When Shirley Engelmeier began her career in the consumer products business in the '80s, women were still viewed with suspicion, at least in some quarters of corporate America. "People thought you were a token placement," Engelmeier told me this week, "That you got your job because you were a woman." It took Engelmeier, the CEO of consultancy InclusionINC and author of Inclusion: the New Competitive Business Advantage, several years to realize just how tricky life could be for a hardworking, ambitious young woman in sales.

"My numbers were the sixth best out of 26, and my buddy down the hall was 26th out of 26th, and he got the job," she says of one occasion. Politics played a part, as it always does. She says men hung out with other men and asked other men (and their wives) to dinner at eachother's houses. As the quote at the top shows, her boss was pretty clueless about what to do with Engelmeier. She didn't get asked to those dinners, anyway.

"I love Sheryl Sandberg, she nails the problem [of the lack of women's advancement], but her solution’s off," says Engelmeier. "Probably two decades before she was in the workforce I was raising my hand, asking for a seat at the table, and nobody cared." 

You could argue that things have changed tremendously since, giving professional women today a much better chance of being recognized when they make an effort to put themselves forward. But Engelmeier isn't so sure. We met the day after she attended a conference at The Conference Board on diversity and inclusion "and some companies still don't care", she says. I think the word 'diversity' is an automatic turnoff to a lot of white people, especially men. They associate it - and Engelmeier backed me on this - with ticking off some box HR told them they have to fill, but they don't attach any real value to it. Engelmeier says she's always "slightly depressed" after attending such conferences when she reflects on how relatively little has changed since she started thinking about all this properly in the '90s.

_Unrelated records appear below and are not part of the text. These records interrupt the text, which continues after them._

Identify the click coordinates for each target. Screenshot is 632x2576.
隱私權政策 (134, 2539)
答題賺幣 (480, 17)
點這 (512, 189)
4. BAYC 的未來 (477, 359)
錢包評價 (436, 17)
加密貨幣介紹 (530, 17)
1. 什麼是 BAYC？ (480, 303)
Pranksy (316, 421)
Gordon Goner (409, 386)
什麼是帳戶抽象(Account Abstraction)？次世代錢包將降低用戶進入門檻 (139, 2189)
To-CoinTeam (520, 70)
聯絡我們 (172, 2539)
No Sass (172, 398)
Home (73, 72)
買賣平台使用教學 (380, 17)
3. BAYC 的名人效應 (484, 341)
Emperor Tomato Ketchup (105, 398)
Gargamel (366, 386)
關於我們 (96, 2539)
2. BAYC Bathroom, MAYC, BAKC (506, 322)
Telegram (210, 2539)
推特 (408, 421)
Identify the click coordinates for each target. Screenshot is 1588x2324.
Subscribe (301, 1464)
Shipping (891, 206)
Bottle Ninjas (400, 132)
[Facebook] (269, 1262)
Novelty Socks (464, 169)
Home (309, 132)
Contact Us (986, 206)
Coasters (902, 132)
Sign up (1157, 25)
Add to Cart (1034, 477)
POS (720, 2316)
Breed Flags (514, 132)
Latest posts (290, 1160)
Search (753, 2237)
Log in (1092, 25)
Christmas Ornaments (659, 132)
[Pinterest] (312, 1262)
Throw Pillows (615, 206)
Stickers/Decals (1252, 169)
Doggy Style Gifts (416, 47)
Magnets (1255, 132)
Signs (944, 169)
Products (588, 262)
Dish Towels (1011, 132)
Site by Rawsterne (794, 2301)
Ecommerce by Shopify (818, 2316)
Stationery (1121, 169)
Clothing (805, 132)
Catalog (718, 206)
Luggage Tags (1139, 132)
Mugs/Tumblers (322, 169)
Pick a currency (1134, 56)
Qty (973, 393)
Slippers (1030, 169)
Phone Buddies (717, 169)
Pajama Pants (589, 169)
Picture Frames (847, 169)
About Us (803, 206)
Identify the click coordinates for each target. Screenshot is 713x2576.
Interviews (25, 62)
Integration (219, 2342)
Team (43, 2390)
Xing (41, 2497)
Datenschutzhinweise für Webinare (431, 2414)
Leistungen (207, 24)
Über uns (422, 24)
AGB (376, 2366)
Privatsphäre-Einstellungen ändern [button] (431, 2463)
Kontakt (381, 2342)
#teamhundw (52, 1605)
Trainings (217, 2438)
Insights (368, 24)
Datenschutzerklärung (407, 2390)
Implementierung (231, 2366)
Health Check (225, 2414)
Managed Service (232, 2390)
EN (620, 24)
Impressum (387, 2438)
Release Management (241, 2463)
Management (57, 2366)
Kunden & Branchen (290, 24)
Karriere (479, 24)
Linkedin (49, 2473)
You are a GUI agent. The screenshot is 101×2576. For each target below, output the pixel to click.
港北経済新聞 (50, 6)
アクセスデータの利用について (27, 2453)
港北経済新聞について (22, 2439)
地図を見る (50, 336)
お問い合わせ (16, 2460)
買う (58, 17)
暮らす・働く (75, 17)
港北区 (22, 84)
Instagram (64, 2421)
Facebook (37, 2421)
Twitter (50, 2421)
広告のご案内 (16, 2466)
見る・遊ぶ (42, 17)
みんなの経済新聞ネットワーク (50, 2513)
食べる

"After two decades of managing diversity it hasn’t worked because we didn’t link it to business…it was seen as an HR talent acquisition frenzy...and we excluded white men – men think this is for some other group, so they feel excluded and terrified," she says. (This is something that came up in show 7, 'Non-white and female'.) Engelmeier's work is all about improving business results for clients through employing teams made up of different types of people - women and people of different ethnicities (and of course a cross between the two).

"MIT researcher Tom Malone has shown diverse viewpoints will come up with a better set of outcomes, and in his case he was saying with women on the team, than [if the team were made up of] the same like-minded geniuses."

Engelmeier founded her consultancy 12 years ago and how has clients across the US and the world. Yet, she says, too many CEOs still don't get it, even while they're aware of changing demographics in the US and around the globe, and the fact that women make 80 percent of purchasing decisions. "It’s not that complicated!" she says. "Who are the key employee demographics to help you sell baby food and design cars?" Back in her own consumer goods days, diaper brands were entirely staffed by men.